Gabriella Cilmi singles chronology
| "Warm This Winter" (2008) | "On a Mission" (2010) | "Hearts Don't Lie" (2010) |

Music videos
- "On a Mission" on YouTube; "On a Mission" (Wideboys remix) on YouTube; "On a Mission" (Riffs and Rays remix) on YouTube;

= On a Mission (Gabriella Cilmi song) =

"On a Mission" is a song by Australian singer-songwriter Gabriella Cilmi from her second studio album, Ten (2010). The song was released as the album's lead single in Australia on 5 February 2010 and in the United Kingdom on 7 March 2010. The song has been praised by music critics for its disco/electronic-oriented sound. Its accompanying music video was directed by Michael Gracey and is heavily inspired by the 1968 science fiction film Barbarella. A remix of the song features American rapper Eve.

==Background==
In an interview with Digital Spy music editor Nick Levine, Cilmi said, "I guess it will surprise people who thought I was going to make 'Sweet About Me' part two. I surprised myself when I recorded 'On a Mission' and it totally shifted the whole album in a new direction. I've loved playing it to all my friends and watching their reactions—they certainly weren't expecting it either." She added, "I like to think of it as 'I Will Survive' for the 21st century. It's about unleashing your inner superhero and doing what you gotta do to get where you need to be - no matter how many brick walls you have to smash along the way. I really wanted to make a track with a disco influence too and something that would go OFF live! And it's not just for women—I actually co-wrote it with a big bald guy!"
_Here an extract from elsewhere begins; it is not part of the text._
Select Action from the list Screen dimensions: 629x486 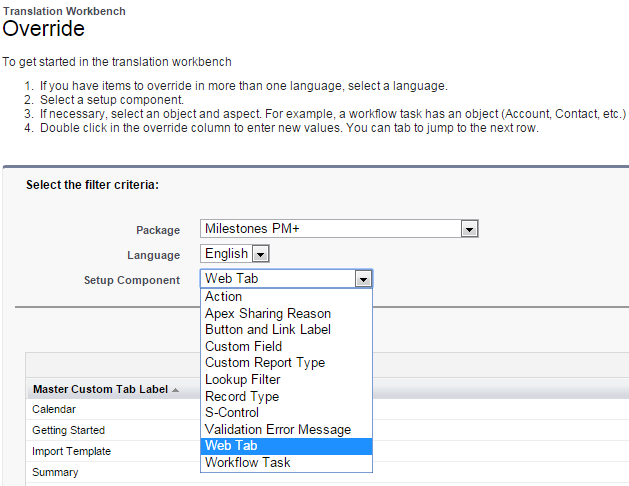224,297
In an interview with BBC News, Cilmi also admitted to borrowing the bassline from Joe Jackson's hit single "Steppin' Out". This is especially obvious in the song's introduction.

==Critical reception==
The song has received generally positive reviews from music critics. Jon O'Brien from Allmusic said that: " The lead single "On a Mission," a gloriously camp retro-fueled anthem, manages to evoke the spirit of Olivia Newton-John's "Xanadu," Toni Basil's "Mickey," and the Bangles' "Walk Like an Egyptian," all in one Hi-NRG three-minute song. It's a bold statement of intent that indicates from the offset that far from the half-expected tortured singer/songwriter vibe, Ten is only concerned with having fun". Nick Levine from Digital Spy reviewed the song positively, stating that "it's a proper pop stomper that sounds like something the Pointer Sisters could have had a hit with in 1982. Well, kind of. There are Casio-ish synths on the verses, the bridges take the song into disco territory, and it's got a big, guitar-driven chorus that grabs you on first listen." Later, he gave to the song 4 stars (out of 5) and completes the review, saying that the song is "instantly satisfying, moreish too and just as cheesy as it needs to be". Popjustice named "On a Mission" their Song of the Day on 6 January 2010, further commenting that the song sounds like "a chart-friendly mix of Blondie, Joan Jett, Van Halen and Lil' Chris." It also was ranked the 45th best single of 2010 by Popjustice.

==Chart performance==
The song was the number-one most added track to Australian radio in its second week of release, getting played 296 times.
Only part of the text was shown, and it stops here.